[What needs to be done] Present all of the records below as a numbered list, leaving out any blank lines.

# # # #

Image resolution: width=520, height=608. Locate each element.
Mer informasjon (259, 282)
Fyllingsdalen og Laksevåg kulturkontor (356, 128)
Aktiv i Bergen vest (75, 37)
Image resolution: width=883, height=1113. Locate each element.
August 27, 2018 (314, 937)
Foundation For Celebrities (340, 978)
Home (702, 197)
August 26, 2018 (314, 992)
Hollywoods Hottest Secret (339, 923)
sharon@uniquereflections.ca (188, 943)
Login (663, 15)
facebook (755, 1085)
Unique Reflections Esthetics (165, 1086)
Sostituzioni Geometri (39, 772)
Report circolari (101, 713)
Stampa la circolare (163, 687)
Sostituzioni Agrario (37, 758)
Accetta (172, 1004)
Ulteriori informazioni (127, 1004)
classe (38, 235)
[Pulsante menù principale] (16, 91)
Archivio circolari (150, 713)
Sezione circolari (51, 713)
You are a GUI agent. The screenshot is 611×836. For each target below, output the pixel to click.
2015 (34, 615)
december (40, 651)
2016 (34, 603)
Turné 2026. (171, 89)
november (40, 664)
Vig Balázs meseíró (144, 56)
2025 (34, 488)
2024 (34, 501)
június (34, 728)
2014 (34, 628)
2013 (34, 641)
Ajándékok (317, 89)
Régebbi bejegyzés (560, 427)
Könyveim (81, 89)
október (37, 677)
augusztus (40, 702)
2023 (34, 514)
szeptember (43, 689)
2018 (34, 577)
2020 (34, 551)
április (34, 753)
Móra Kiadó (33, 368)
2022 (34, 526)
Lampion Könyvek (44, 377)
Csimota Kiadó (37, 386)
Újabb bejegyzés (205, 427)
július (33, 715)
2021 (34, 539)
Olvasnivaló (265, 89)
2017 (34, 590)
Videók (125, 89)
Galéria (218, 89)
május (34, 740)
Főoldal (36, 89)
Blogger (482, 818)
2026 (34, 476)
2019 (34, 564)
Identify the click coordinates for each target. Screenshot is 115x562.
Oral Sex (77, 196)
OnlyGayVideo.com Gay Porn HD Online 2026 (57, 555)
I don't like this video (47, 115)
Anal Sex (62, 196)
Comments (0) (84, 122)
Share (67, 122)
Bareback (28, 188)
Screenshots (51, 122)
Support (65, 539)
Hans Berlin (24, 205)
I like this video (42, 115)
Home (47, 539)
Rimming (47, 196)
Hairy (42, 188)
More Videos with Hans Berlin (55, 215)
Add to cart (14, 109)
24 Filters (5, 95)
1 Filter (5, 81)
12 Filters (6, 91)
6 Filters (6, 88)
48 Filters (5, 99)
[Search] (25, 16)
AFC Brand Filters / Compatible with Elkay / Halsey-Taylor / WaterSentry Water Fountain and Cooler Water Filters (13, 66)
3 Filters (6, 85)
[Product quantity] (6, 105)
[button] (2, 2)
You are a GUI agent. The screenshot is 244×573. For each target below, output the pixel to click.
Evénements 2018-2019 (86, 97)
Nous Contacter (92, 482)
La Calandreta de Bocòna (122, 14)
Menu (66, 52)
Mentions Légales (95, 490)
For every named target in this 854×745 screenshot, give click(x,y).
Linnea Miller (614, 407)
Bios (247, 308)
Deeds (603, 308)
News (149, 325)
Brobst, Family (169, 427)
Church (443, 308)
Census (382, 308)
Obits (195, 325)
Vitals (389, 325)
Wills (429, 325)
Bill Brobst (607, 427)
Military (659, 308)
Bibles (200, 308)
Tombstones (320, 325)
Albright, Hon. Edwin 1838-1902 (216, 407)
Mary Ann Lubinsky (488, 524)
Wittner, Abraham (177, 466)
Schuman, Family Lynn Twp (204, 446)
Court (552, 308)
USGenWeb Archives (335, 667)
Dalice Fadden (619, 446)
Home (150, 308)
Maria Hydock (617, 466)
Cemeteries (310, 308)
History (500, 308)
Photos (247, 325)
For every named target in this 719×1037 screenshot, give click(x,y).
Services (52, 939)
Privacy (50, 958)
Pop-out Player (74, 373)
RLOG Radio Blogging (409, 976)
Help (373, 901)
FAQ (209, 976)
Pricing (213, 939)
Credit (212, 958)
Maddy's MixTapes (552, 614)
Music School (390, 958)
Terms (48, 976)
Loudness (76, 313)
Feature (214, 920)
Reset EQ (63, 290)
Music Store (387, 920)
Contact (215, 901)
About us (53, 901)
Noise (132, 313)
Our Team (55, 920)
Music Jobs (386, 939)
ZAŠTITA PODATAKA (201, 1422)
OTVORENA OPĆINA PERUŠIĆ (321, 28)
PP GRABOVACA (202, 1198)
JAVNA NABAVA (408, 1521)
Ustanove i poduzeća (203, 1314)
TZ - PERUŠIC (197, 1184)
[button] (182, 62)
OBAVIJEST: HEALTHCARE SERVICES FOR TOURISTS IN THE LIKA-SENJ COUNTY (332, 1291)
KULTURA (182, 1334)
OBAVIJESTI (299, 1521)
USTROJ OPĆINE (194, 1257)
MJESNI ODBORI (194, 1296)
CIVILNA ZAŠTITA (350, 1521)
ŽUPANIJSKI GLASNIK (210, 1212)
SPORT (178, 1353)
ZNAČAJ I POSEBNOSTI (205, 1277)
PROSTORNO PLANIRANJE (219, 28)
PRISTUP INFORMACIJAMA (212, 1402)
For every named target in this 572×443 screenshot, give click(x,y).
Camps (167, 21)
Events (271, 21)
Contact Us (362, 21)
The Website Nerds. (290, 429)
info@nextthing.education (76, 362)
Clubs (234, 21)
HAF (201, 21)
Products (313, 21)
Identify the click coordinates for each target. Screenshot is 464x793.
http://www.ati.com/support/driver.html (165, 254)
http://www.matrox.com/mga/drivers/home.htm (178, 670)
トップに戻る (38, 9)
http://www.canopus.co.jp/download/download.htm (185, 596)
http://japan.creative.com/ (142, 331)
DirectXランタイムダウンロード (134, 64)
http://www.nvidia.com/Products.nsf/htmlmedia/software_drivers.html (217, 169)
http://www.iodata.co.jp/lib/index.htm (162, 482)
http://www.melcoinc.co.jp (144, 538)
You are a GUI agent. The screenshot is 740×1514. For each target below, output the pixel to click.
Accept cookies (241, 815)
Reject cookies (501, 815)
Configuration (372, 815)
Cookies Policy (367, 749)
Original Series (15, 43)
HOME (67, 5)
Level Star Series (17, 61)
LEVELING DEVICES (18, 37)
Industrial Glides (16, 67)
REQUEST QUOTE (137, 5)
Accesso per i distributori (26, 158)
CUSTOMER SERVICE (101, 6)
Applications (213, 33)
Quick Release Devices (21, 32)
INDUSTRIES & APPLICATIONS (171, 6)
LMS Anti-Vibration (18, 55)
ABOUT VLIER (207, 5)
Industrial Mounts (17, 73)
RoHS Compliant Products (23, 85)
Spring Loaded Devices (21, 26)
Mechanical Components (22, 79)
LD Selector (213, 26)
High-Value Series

# # # #

[Response]
1. Image resolution: width=520, height=608. Locate each element.
2. Mer informasjon (259, 282)
3. Fyllingsdalen og Laksevåg kulturkontor (356, 128)
4. Aktiv i Bergen vest (75, 37)
5. Image resolution: width=883, height=1113. Locate each element.
6. August 27, 2018 (314, 937)
7. Foundation For Celebrities (340, 978)
8. Home (702, 197)
9. August 26, 2018 (314, 992)
10. Hollywoods Hottest Secret (339, 923)
11. sharon@uniquereflections.ca (188, 943)
12. Login (663, 15)
13. facebook (755, 1085)
14. Unique Reflections Esthetics (165, 1086)
15. Sostituzioni Geometri (39, 772)
16. Report circolari (101, 713)
17. Stampa la circolare (163, 687)
18. Sostituzioni Agrario (37, 758)
19. Accetta (172, 1004)
20. Ulteriori informazioni (127, 1004)
21. classe (38, 235)
22. [Pulsante menù principale] (16, 91)
23. Archivio circolari (150, 713)
24. Sezione circolari (51, 713)
25. You are a GUI agent. The screenshot is 611×836. For each target below, output the pixel to click.
26. 2015 (34, 615)
27. december (40, 651)
28. 2016 (34, 603)
29. Turné 2026. (171, 89)
30. november (40, 664)
31. Vig Balázs meseíró (144, 56)
32. 2025 (34, 488)
33. 2024 (34, 501)
34. június (34, 728)
35. 2014 (34, 628)
36. 2013 (34, 641)
37. Ajándékok (317, 89)
38. Régebbi bejegyzés (560, 427)
39. Könyveim (81, 89)
40. október (37, 677)
41. augusztus (40, 702)
42. 2023 (34, 514)
43. szeptember (43, 689)
44. 2018 (34, 577)
45. 2020 (34, 551)
46. április (34, 753)
47. Móra Kiadó (33, 368)
48. 2022 (34, 526)
49. Lampion Könyvek (44, 377)
50. Csimota Kiadó (37, 386)
51. Újabb bejegyzés (205, 427)
52. július (33, 715)
53. 2021 (34, 539)
54. Olvasnivaló (265, 89)
55. 2017 (34, 590)
56. Videók (125, 89)
57. Galéria (218, 89)
58. május (34, 740)
59. Főoldal (36, 89)
60. Blogger (482, 818)
61. 2026 (34, 476)
62. 2019 (34, 564)
63. Identify the click coordinates for each target. Screenshot is 115x562.
64. Oral Sex (77, 196)
65. OnlyGayVideo.com Gay Porn HD Online 2026 (57, 555)
66. I don't like this video (47, 115)
67. Anal Sex (62, 196)
68. Comments (0) (84, 122)
69. Share (67, 122)
70. Bareback (28, 188)
71. Screenshots (51, 122)
72. Support (65, 539)
73. Hans Berlin (24, 205)
74. I like this video (42, 115)
75. Home (47, 539)
76. Rimming (47, 196)
77. Hairy (42, 188)
78. More Videos with Hans Berlin (55, 215)
79. Add to cart (14, 109)
80. 24 Filters (5, 95)
81. 1 Filter (5, 81)
82. 12 Filters (6, 91)
83. 6 Filters (6, 88)
84. 48 Filters (5, 99)
85. [Search] (25, 16)
86. AFC Brand Filters / Compatible with Elkay / Halsey-Taylor / WaterSentry Water Fountain and Cooler Water Filters (13, 66)
87. 3 Filters (6, 85)
88. [Product quantity] (6, 105)
89. [button] (2, 2)
90. You are a GUI agent. The screenshot is 244×573. For each target below, output the pixel to click.
91. Evénements 2018-2019 (86, 97)
92. Nous Contacter (92, 482)
93. La Calandreta de Bocòna (122, 14)
94. Menu (66, 52)
95. Mentions Légales (95, 490)
96. For every named target in this 854×745 screenshot, give click(x,y).
97. Linnea Miller (614, 407)
98. Bios (247, 308)
99. Deeds (603, 308)
100. News (149, 325)
101. Brobst, Family (169, 427)
102. Church (443, 308)
103. Census (382, 308)
104. Obits (195, 325)
105. Vitals (389, 325)
106. Wills (429, 325)
107. Bill Brobst (607, 427)
108. Military (659, 308)
109. Bibles (200, 308)
110. Tombstones (320, 325)
111. Albright, Hon. Edwin 1838-1902 (216, 407)
112. Mary Ann Lubinsky (488, 524)
113. Wittner, Abraham (177, 466)
114. Schuman, Family Lynn Twp (204, 446)
115. Court (552, 308)
116. USGenWeb Archives (335, 667)
117. Dalice Fadden (619, 446)
118. Home (150, 308)
119. Maria Hydock (617, 466)
120. Cemeteries (310, 308)
121. History (500, 308)
122. Photos (247, 325)
123. For every named target in this 719×1037 screenshot, give click(x,y).
124. Services (52, 939)
125. Privacy (50, 958)
126. Pop-out Player (74, 373)
127. RLOG Radio Blogging (409, 976)
128. Help (373, 901)
129. FAQ (209, 976)
130. Pricing (213, 939)
131. Credit (212, 958)
132. Maddy's MixTapes (552, 614)
133. Music School (390, 958)
134. Terms (48, 976)
135. Loudness (76, 313)
136. Feature (214, 920)
137. Reset EQ (63, 290)
138. Music Store (387, 920)
139. Contact (215, 901)
140. About us (53, 901)
141. Noise (132, 313)
142. Our Team (55, 920)
143. Music Jobs (386, 939)
144. ZAŠTITA PODATAKA (201, 1422)
145. OTVORENA OPĆINA PERUŠIĆ (321, 28)
146. PP GRABOVACA (202, 1198)
147. JAVNA NABAVA (408, 1521)
148. Ustanove i poduzeća (203, 1314)
149. TZ - PERUŠIC (197, 1184)
150. [button] (182, 62)
151. OBAVIJEST: HEALTHCARE SERVICES FOR TOURISTS IN THE LIKA-SENJ COUNTY (332, 1291)
152. KULTURA (182, 1334)
153. OBAVIJESTI (299, 1521)
154. USTROJ OPĆINE (194, 1257)
155. MJESNI ODBORI (194, 1296)
156. CIVILNA ZAŠTITA (350, 1521)
157. ŽUPANIJSKI GLASNIK (210, 1212)
158. SPORT (178, 1353)
159. ZNAČAJ I POSEBNOSTI (205, 1277)
160. PROSTORNO PLANIRANJE (219, 28)
161. PRISTUP INFORMACIJAMA (212, 1402)
162. For every named target in this 572×443 screenshot, give click(x,y).
163. Camps (167, 21)
164. Events (271, 21)
165. Contact Us (362, 21)
166. The Website Nerds. (290, 429)
167. info@nextthing.education (76, 362)
168. Clubs (234, 21)
169. HAF (201, 21)
170. Products (313, 21)
171. Identify the click coordinates for each target. Screenshot is 464x793.
172. http://www.ati.com/support/driver.html (165, 254)
173. http://www.matrox.com/mga/drivers/home.htm (178, 670)
174. トップに戻る (38, 9)
175. http://www.canopus.co.jp/download/download.htm (185, 596)
176. http://japan.creative.com/ (142, 331)
177. DirectXランタイムダウンロード (134, 64)
178. http://www.nvidia.com/Products.nsf/htmlmedia/software_drivers.html (217, 169)
179. http://www.iodata.co.jp/lib/index.htm (162, 482)
180. http://www.melcoinc.co.jp (144, 538)
181. You are a GUI agent. The screenshot is 740×1514. For each target below, output the pixel to click.
182. Accept cookies (241, 815)
183. Reject cookies (501, 815)
184. Configuration (372, 815)
185. Cookies Policy (367, 749)
186. Original Series (15, 43)
187. HOME (67, 5)
188. Level Star Series (17, 61)
189. LEVELING DEVICES (18, 37)
190. Industrial Glides (16, 67)
191. REQUEST QUOTE (137, 5)
192. Accesso per i distributori (26, 158)
193. CUSTOMER SERVICE (101, 6)
194. Applications (213, 33)
195. Quick Release Devices (21, 32)
196. INDUSTRIES & APPLICATIONS (171, 6)
197. LMS Anti-Vibration (18, 55)
198. ABOUT VLIER (207, 5)
199. Industrial Mounts (17, 73)
200. RoHS Compliant Products (23, 85)
201. Spring Loaded Devices (21, 26)
202. Mechanical Components (22, 79)
203. LD Selector (213, 26)
204. High-Value Series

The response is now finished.